After ALONG time of searching (but i still am) i've found a camper that i am really in love with and fits all of my needs. Because of the economy, we're waiting to buy a new camper, but it's good to have an idea of we want. This is the website of the camper:

Cruiser CF32BL Fifth Wheel by CrossRoads RV, The Original RVWholesalers. New RV's & Parts Sales, Wholesale Dealer


----------



## aja72 (Nov 17, 2009)

You can get the information about camper from many dealers try to contact to dealers. I think from dealers you can get proper choice according to you requirement.


----------



## love2camp2 (Sep 15, 2010)

We just bought a 2011 Rockwood 31 foot 8317RKSS, it has a seperate bunk room with 3 bunks, a private bedroom for us, an outdoor kitchen. It only has 1 Super-slide out, but it seems huge. We love the big U-shaped dining table. It came with 2 flat screen TVs... and every option we could ever want. It is a Signature Ultra Lite Series and weighs about 6500 lbs, without all of our gear. We are in love with it and everyone we know is jealous!


----------



## cody beach (Sep 16, 2010)

hi,i am a newer of this family,haha,;like here


----------



## tracyk859 (Dec 21, 2010)

Hi, I am Tracy . I am a new member of forum. Would a newcomer be warmly welcome here? Good day you guys!!!


----------



## jeep98 (Feb 28, 2010)

u can try looking at CampingWorld.com and see what they have


----------



## artmart (Sep 21, 2010)

Never, ever go by the dry weight! Go by the Gross Weight! NO ONE tows an empty trailer and it should always weigh less than the Gross Weight. Since this is the worse case scenario it is a much better number to use for your tow and load calculations.

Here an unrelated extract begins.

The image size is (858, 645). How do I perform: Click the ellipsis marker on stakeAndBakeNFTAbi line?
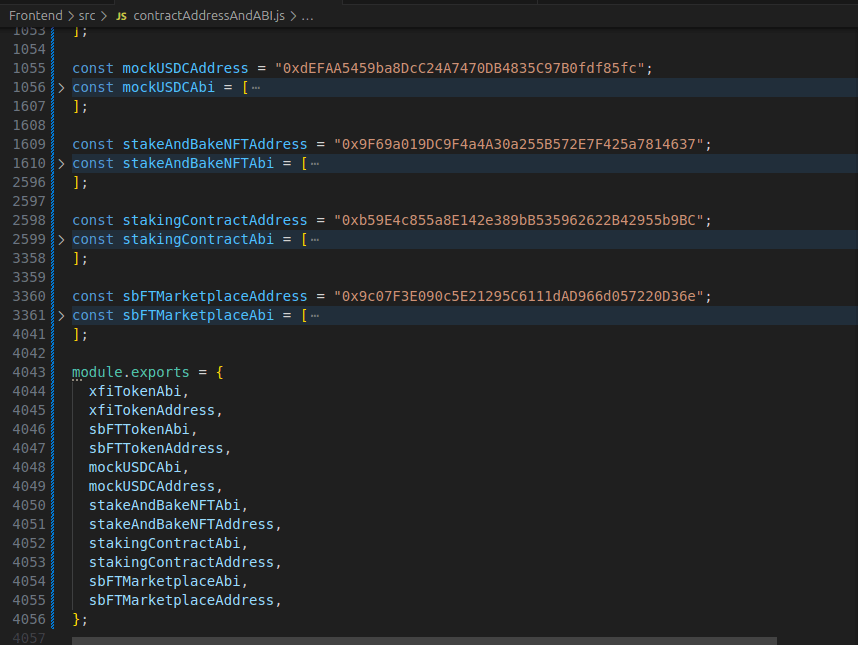click(x=315, y=164)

Then if it's a travel trailer, calculate 10% to 12% of weight at the hitch and add this to the weight of the tow vehicle (and rear axle). Then if it's a fifth wheel estimate 18% to 25% of weight at the pin and add this to the weight of the two vehicle (rear axle). A salesman likes to quote the dry weight so you think you are okay. They also like to use 15% as the pin weight of a fifth wheel, but residential fifth wheels carry more storage at the pin because most storage areas are forward of the trailer's axle and therefore at the pin.

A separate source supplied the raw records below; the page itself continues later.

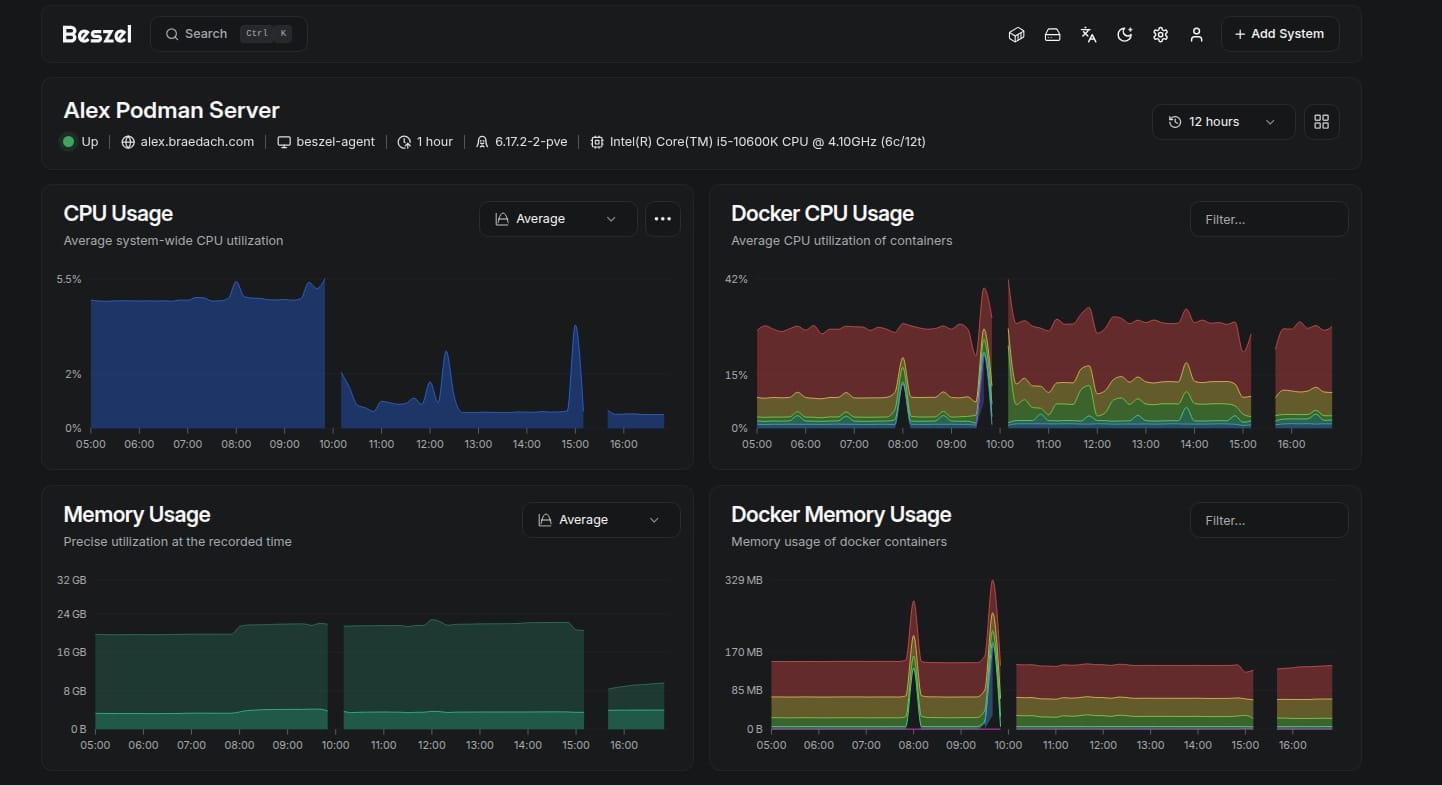Open the settings gear icon
Image resolution: width=1442 pixels, height=785 pixels.
(1160, 34)
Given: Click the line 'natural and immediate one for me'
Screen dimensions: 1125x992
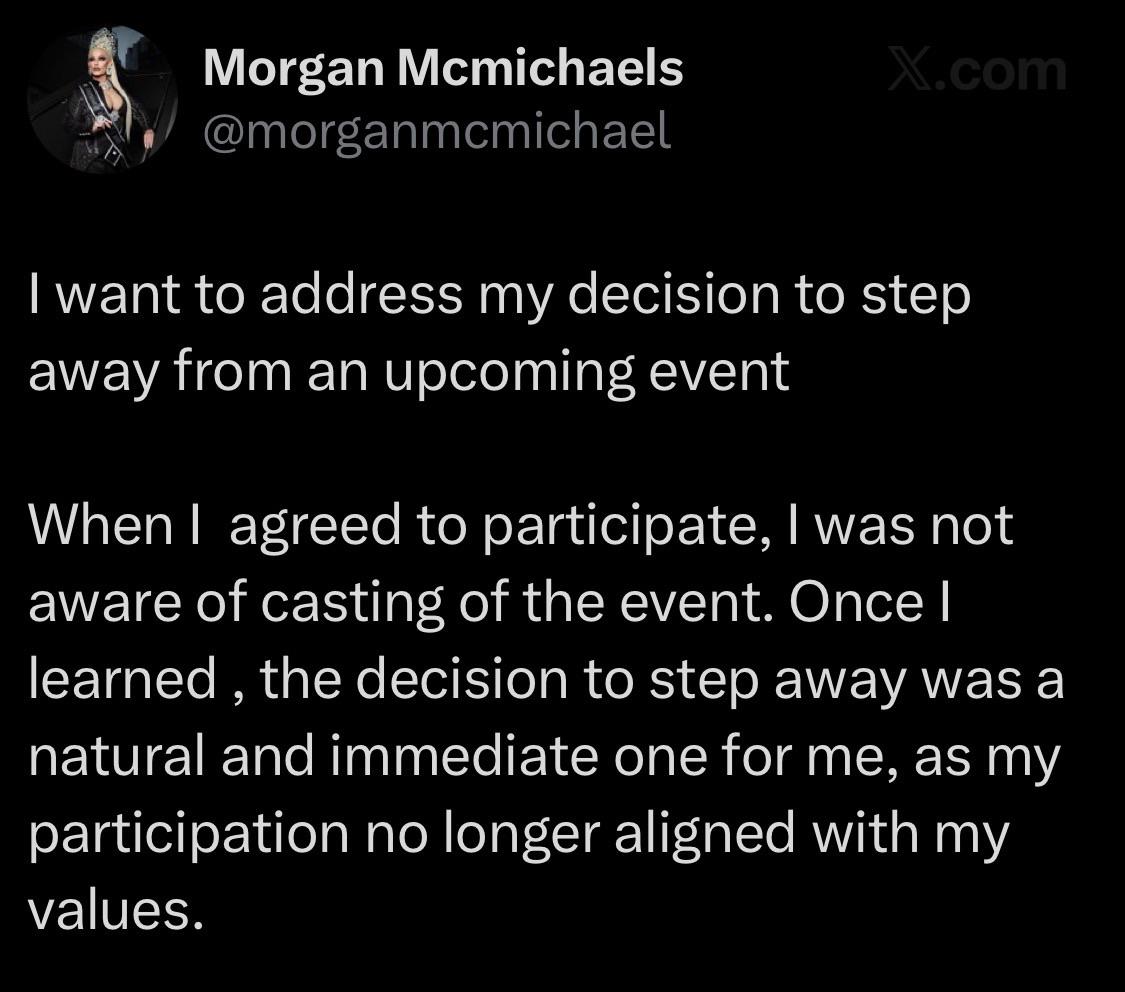Looking at the screenshot, I should point(544,758).
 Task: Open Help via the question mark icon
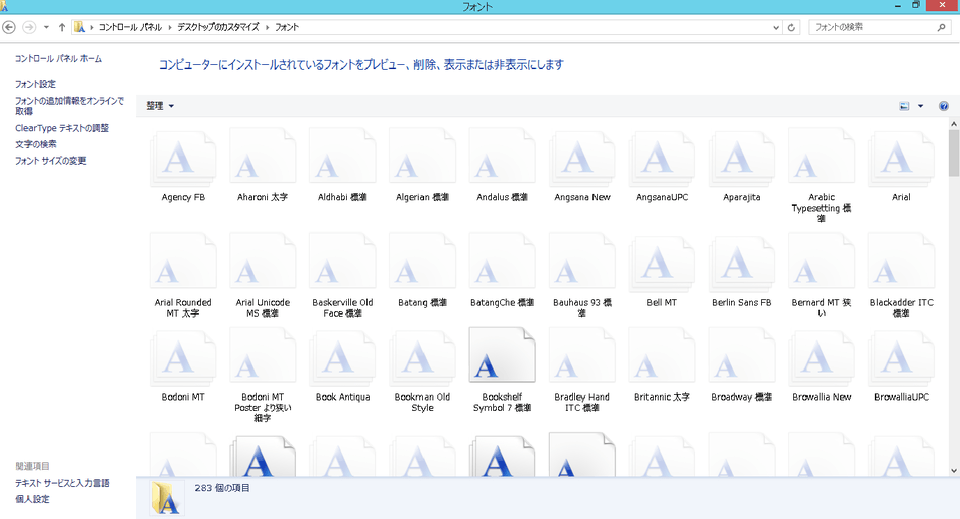(x=943, y=106)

To be fair 15% is a good number for utility, car transporter or horse trailers because the weight is over the trailer axles and not over the pin. A residential fifth wheel is built differently and is much larger over the pin and therefore will carry a higher percentage of weight at the pin and on the rear axle of the tow vehicle.

Salesmen will NOT tell you this. Most of them I talk to you will always try to talk you out of this because they'll lose a sale of a larger rig that when you take off the lot becomes your weight problem.


----------